流浪 流浪远方——三毛《撒哈拉的故事》

在讲了李碧华系列以后,其实我犹豫了挺久,要不要开始讲下一个系列。因为现在回过头来看,李碧华的很多故事,我都感觉没有讲好。因为能力不够,这位我很喜欢的作家,没能让你产生兴趣,没有那种想买本书来看一看的冲动,还是会有点遗憾。所以我在想,要不要等我能力更提升一点,再开始这个系列,能让更多的人了解喜欢这位作家,或者因为这位作家喜欢我。可转念一想,要是我自己在最开始都没有这种表达和分享的热情,那么这个账号能不能做下去都不一定的。所以,今天会开始新的一个系列——三毛。希望喜欢她的人,能在这里找到共鸣。
言归正传,三毛,稍微喜欢文学一点的朋友,就没有不知道的。记得我最早听说三毛的名字,是在初中。当时在一个同学的作文里,听到一个叫三毛的作家用丝袜自缢而亡,当时心中一惊,不解为什么要采用这样的离开方式。后来,在看了她的小说,了解她与荷西的爱情故事之后,这样的结局更是让人唏嘘不已。
三毛,本名陈懋平,因为嫌懋字太难写,自己改名陈平。从小就不是一个省心的孩子,旅行和读书是她生命中的两颗一级星,最快乐和最疼痛都夹杂其中。她与荷西的爱情故事在这里先不讲,有兴趣的小伙伴可以自行去搜索下看。今天想介绍的是她和荷西在撒哈拉沙漠结婚后,由此写出的一系列散文作品。如果你没有读过三毛,那么我建议你从这本《撒哈拉的故事》读起。这本书里有苦有甜,有撒哈拉沙漠的狂野和温柔,有活力四射妙趣横生的婚姻生活,有神秘诡异奇趣的异国风情风俗,有哀其不幸怨其不争的奇人奇事。

先说甜的部分。三毛要嫁给荷西了,在走完一系列公文程序后,他们终于要在西属撒哈拉沙漠阿雍小镇结婚了。穿一件淡蓝细麻布的长衣服,戴一顶草编的阔边帽子,别一把香菜在帽子上,走着路去镇上公证。荷西送了一副骆驼头骨做新婚礼物,三毛感慨:可真豪华。捡了装棺材的空木箱来做家具,用旧的汽车外胎填上一个红布坐垫就是座椅,深绿色的大水瓶插上一丛怒放的野地荆棘,别有一番痛苦的诗意,铁皮和玻璃做的风灯,快腐烂羊皮硝出来的坐垫,总督家矮墙外挖来的爬藤,三毛和荷西在撒哈拉沙漠白手成家。用粉丝煮鸡汤,三毛骗荷西说,这是春天下的第一场雨,在高山上被冻住了,被山民一束一束采摘下来卖了换酒喝。做一回“蚂蚁上树”,又说粉丝其实是钓鱼的尼龙线,加工后变得白白软软。粉丝和菠菜、肉搅碎做成馅饼,则被荷西误以为是鲨鱼的翅膀。柴米油盐,有爱,皆是情趣。
有甜也有苦。十岁的撒哈拉威女孩姑卡就要结婚了。婚前,她没有见过未婚夫一眼。结婚当天,她要拼命地挣扎,拼命地哭喊来显示自己的忠贞。夜晚,宾客在外喝茶吃肉,唱歌击鼓。天快亮时,新郎入洞房。随之,是一阵阵凄厉的哭喊声。等新郎拿着一块染着血迹的白布走出房时,他的朋友们开始呼叫。在他们的观念里,结婚初夜只是公然用暴力去夺取一个小女孩的贞操而已。而这样的婚礼庆祝一举行就是六天,夜夜如此。

还有沙漠里的奴隶。
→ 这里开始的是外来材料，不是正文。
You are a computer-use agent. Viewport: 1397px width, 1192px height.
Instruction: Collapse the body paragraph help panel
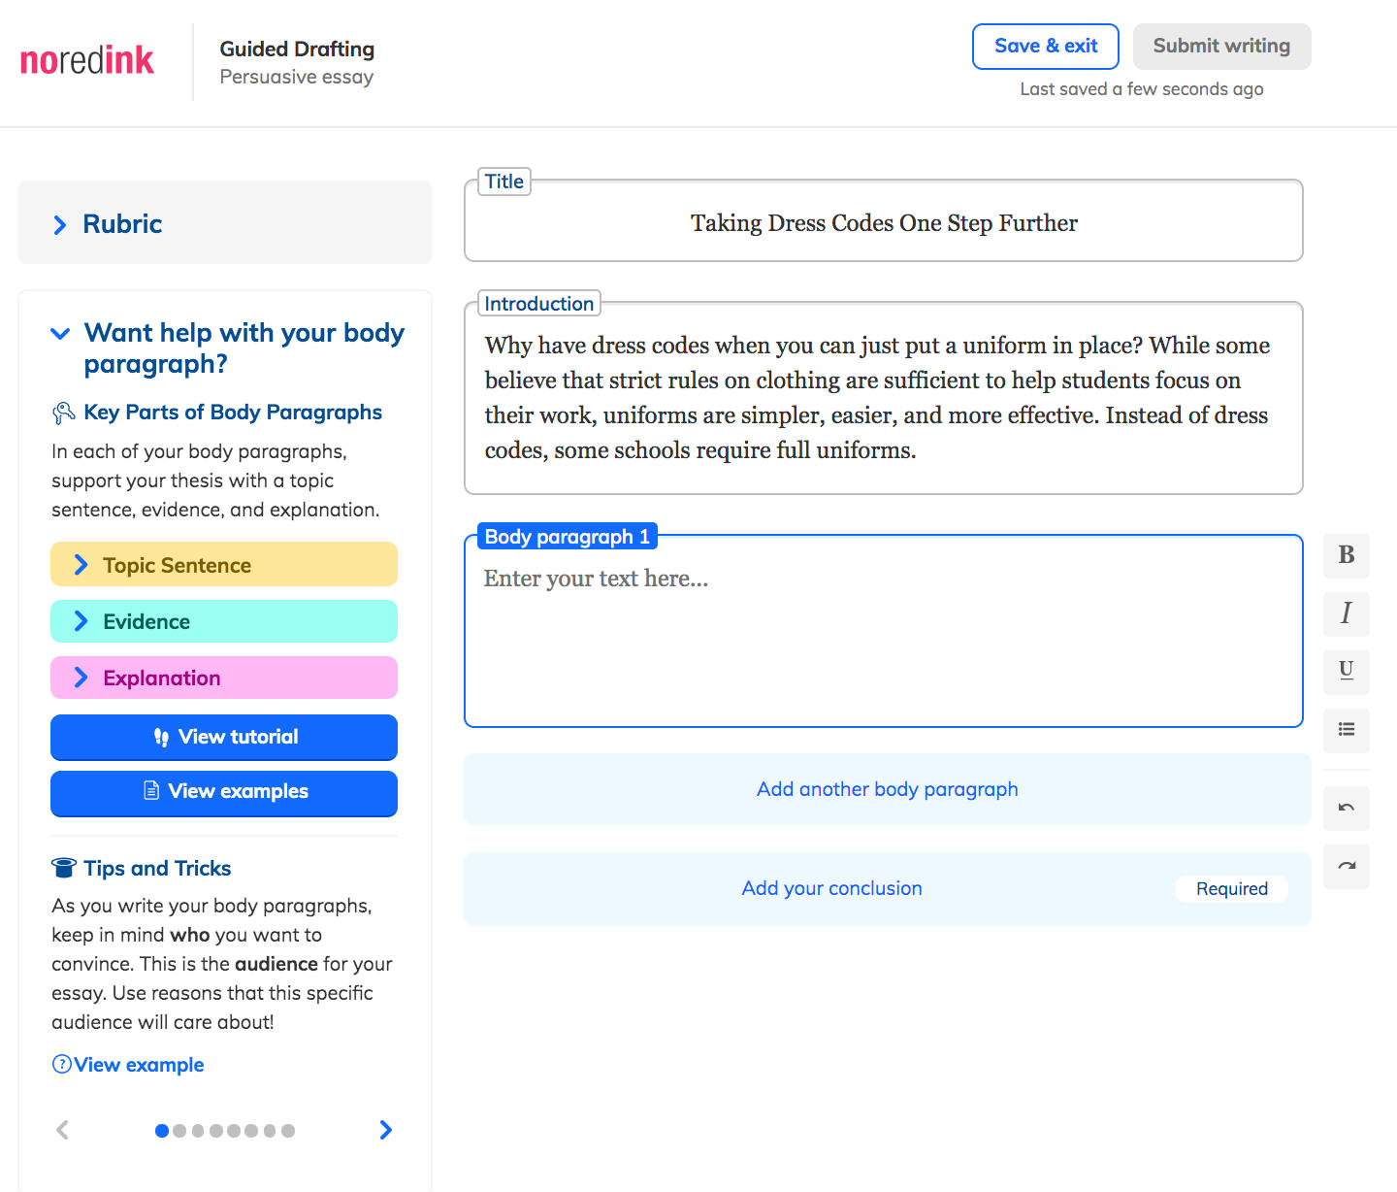(60, 334)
沙漠里看见有黑人住着就去捉,打昏了,用绳子绑一个月就不逃了,全家绑来,更不会逃,一代一代传下来,就成了财产可以买卖。三毛认识这样的一个哑奴。她给予哑奴一点小恩惠,哑奴没有东西回报,便会悄悄替三毛补山羊踩坏的天棚,夜间偷了水给他们洗车,刮大风了替他们收衣服。可是这样的哑奴最后还是难逃被主人卖掉的命运,三毛无能为力。眼看着他脸上的表情似悲似喜,白发在风里翻飞着,眼眶里干干的没有半滴泪水,只有嘴唇,不能控制地抖着。
这本书里还有荒山之夜、沙漠观浴记、收魂记、沙巴军曹、哭泣的骆驼等一个个奇特的故事,让人或喜或悲、叹为观止。在那个陌生的国度,三毛这位奇女子把故事讲得曲折离奇、活灵活现,让人心生向往。这可能就是我能想到的最早的诗与远方。